Le 19 mars à Islamabad, une vingtaine d’hommes armés ont enlevé les deux frères du journaliste en exil Ahmad Noorani, peu après la publication de son enquête sur le népotisme du chef de l’armée pakistanaise. Reporters sans frontières (RSF) dénonce ce qui apparaît comme des représailles odieuses et demande aux autorités de faire toute la lumière sur le sort des frères du journaliste et de garantir leur libération immédiate.
Le 19 mars à 1 heure du matin, une vingtaine d’hommes armés se présentant comme des policiers ont mené une descente dans la maison familiale à Islamabad du journaliste d’investigation pakistanais Ahmad Noorani, fondateur du site d’investigation Fact Focus, qui vit en exil aux États-Unis. Selon le journaliste, “tous étaient masqués et en tenue civile, à l'exception de trois ou quatre individus qui portaient des uniformes similaires à ceux des commandos de l'armée”. Ceux-ci ont confisqué tous les téléphones et supprimé les images prises par la famille, puis ont emmené de force les deux frères, ingénieurs, d’Ahmad Noorani dans un lieu inconnu. Leurs proches sont sans nouvelle d’eux depuis. Selon les informations de RSF, la police locale a nié être à l’origine de cet enlèvement.
La veille, Ahmad Noorani avait publié sur son site une enquête sur le chef d'état-major de l'armée, le général Asim Munir, révélant la nomination de certains de ses proches à des postes de haut niveau sans qualifications adéquates. La sœur du journaliste, également présente lors de l’enlèvement de ses frère, affirme que les ravisseurs lui ont déclaré “qu'ils devaient savoir pourquoi cela se produisait”.
“La disparition forcée des frères d’Ahmad Noorani, qui apparaît clairement comme un ciblage punitif dans le but d’intimider le journaliste et de le réduire au silence, est intolérable. Elle s’inscrit dans un contexte général de répression des voix critiques au Pakistan. RSF demande aux autorités de faire toute la lumière sur le sort des deux frères du journaliste, de garantir leur libération immédiate et de traduire en justice les responsables de cet acte odieux.
Ahmad Noorani affirme que les ravisseurs seraient des agents des services de renseignement. L’avocate de la famille, Imaan Mazari, contactée par RSF, estime, elle aussi, que “le mode opératoire de cet enlèvement désigne les agences de renseignement comme étant les auteurs”.

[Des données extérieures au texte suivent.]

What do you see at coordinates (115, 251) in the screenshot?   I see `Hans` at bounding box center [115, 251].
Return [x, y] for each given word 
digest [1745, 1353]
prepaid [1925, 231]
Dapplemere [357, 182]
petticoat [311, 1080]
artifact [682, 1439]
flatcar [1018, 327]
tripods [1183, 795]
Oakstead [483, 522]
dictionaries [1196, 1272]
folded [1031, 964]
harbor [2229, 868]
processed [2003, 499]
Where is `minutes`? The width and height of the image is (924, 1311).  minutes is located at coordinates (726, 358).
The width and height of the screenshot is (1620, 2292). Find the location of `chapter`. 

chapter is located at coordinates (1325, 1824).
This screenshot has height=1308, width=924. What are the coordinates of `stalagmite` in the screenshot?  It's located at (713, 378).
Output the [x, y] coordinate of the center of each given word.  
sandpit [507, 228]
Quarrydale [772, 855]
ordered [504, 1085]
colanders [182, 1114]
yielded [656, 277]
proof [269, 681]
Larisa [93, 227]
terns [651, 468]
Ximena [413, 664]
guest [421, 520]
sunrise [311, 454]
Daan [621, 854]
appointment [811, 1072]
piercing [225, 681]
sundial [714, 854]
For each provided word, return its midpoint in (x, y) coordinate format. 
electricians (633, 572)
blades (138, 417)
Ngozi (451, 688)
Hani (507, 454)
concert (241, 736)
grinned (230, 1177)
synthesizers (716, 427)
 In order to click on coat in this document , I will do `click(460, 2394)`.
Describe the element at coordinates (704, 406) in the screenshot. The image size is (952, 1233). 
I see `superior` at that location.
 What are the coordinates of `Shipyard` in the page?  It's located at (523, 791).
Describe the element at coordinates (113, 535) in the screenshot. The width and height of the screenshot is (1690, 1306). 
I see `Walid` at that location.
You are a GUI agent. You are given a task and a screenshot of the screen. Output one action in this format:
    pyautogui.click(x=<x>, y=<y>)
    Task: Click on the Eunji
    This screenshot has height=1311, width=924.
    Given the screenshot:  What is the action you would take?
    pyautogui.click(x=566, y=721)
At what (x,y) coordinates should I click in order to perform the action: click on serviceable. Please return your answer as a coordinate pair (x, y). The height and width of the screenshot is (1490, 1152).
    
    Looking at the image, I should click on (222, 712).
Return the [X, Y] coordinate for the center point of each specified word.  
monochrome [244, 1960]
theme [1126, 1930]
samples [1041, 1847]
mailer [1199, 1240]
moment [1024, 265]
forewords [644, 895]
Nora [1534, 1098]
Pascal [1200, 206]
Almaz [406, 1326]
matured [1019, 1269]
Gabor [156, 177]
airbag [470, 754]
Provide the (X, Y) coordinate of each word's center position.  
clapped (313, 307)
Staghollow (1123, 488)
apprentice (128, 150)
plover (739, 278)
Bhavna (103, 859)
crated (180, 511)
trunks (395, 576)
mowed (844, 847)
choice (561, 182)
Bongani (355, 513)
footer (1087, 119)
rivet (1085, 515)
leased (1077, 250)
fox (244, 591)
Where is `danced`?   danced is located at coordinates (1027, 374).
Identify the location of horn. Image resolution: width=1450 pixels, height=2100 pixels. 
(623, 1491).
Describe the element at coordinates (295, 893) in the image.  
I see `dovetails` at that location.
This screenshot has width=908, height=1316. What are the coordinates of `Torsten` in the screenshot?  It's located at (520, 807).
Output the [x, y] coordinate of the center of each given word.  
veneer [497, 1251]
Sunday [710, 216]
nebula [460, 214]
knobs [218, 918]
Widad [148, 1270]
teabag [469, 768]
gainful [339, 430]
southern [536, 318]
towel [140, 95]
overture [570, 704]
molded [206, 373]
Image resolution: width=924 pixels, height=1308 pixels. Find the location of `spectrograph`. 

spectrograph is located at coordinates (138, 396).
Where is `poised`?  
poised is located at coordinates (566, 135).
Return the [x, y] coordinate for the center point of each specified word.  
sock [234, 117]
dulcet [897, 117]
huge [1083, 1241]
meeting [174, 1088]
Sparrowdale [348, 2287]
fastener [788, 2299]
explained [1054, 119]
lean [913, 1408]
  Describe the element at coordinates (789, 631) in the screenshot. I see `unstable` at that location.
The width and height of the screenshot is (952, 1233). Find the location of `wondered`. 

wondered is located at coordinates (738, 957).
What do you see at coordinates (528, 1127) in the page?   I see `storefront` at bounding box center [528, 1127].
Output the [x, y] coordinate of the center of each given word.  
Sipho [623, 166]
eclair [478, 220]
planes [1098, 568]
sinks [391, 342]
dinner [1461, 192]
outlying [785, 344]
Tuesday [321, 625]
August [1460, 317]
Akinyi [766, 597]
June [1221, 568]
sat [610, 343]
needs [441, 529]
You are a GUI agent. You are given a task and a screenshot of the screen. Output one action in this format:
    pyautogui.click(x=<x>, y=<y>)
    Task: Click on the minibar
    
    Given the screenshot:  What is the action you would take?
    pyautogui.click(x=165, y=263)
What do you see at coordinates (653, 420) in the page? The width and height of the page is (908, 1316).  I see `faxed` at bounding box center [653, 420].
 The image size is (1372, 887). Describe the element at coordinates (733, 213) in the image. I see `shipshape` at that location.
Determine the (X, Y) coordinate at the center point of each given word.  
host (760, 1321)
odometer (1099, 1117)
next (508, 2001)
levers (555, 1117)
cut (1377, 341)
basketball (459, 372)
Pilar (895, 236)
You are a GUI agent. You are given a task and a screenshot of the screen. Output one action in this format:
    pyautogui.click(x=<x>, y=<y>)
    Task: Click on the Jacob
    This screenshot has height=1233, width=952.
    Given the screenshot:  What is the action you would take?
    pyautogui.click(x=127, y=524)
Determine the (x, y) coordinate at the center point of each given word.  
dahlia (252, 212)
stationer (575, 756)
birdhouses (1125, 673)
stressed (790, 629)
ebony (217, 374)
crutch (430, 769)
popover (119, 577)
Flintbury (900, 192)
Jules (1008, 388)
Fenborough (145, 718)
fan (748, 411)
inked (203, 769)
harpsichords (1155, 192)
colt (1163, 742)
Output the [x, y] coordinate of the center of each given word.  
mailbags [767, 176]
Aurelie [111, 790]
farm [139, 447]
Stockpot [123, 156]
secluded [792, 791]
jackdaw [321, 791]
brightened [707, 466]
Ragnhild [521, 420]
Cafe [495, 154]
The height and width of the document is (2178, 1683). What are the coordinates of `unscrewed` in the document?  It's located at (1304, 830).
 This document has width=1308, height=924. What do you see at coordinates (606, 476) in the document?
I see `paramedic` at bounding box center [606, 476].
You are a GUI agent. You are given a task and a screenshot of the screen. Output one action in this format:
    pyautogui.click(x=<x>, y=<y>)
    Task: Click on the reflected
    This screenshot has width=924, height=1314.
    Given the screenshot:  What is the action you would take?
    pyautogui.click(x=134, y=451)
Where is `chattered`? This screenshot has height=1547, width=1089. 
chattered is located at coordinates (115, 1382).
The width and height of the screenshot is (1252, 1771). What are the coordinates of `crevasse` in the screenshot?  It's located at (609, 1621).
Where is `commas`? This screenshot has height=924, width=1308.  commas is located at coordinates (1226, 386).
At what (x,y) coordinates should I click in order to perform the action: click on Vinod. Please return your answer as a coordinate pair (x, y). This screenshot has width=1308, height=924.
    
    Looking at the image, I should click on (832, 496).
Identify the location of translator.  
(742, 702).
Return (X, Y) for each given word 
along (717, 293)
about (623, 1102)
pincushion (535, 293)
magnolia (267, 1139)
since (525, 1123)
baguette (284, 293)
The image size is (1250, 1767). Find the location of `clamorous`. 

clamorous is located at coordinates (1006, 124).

La mère du journaliste a déposé un recours auprès de la haute cour d'Islamabad, le 19 mars, pour obtenir la libération de ses deux fils. Son avocate dénonce des retards injustifiés dans la procédure : aucun premier procès-verbal n’a encore été enregistré trois jours après le dépôt de la plainte et la requête en habeas corpus – qui garantit à une personne arrêtée une présentation rapide devant un juge –, dont une première audience s’est tenue aujourd’hui, a été repoussée au 24 mars, dans l’attente d’une “réponse écrite de la police”.
Le journaliste Ahmad Noorani dans le viseur
En exil aux États-Unis depuis cinq ans, Ahmad Noorani a été visé à plusieurs reprises par des procédures judiciaires en raison de son activité journalistique. Récemment il a été ciblé par l’Agence fédérale d’investigation (FIA) le 13 mars, en vertu de la loi controversée sur la prévention des crimes électroniques (PECA), pour diffusion d'informations “fausses” et “trompeuses”, après ses tweets postés sur X au sujet de l’attaque d’un train au Baloutchistan. Par ailleurs, son site d’enquête Fact Focus, connu pour ses enquêtes sur la corruption de dignitaires de l’armée et d’hommes politiques, est bloqué par les autorités au Pakistan.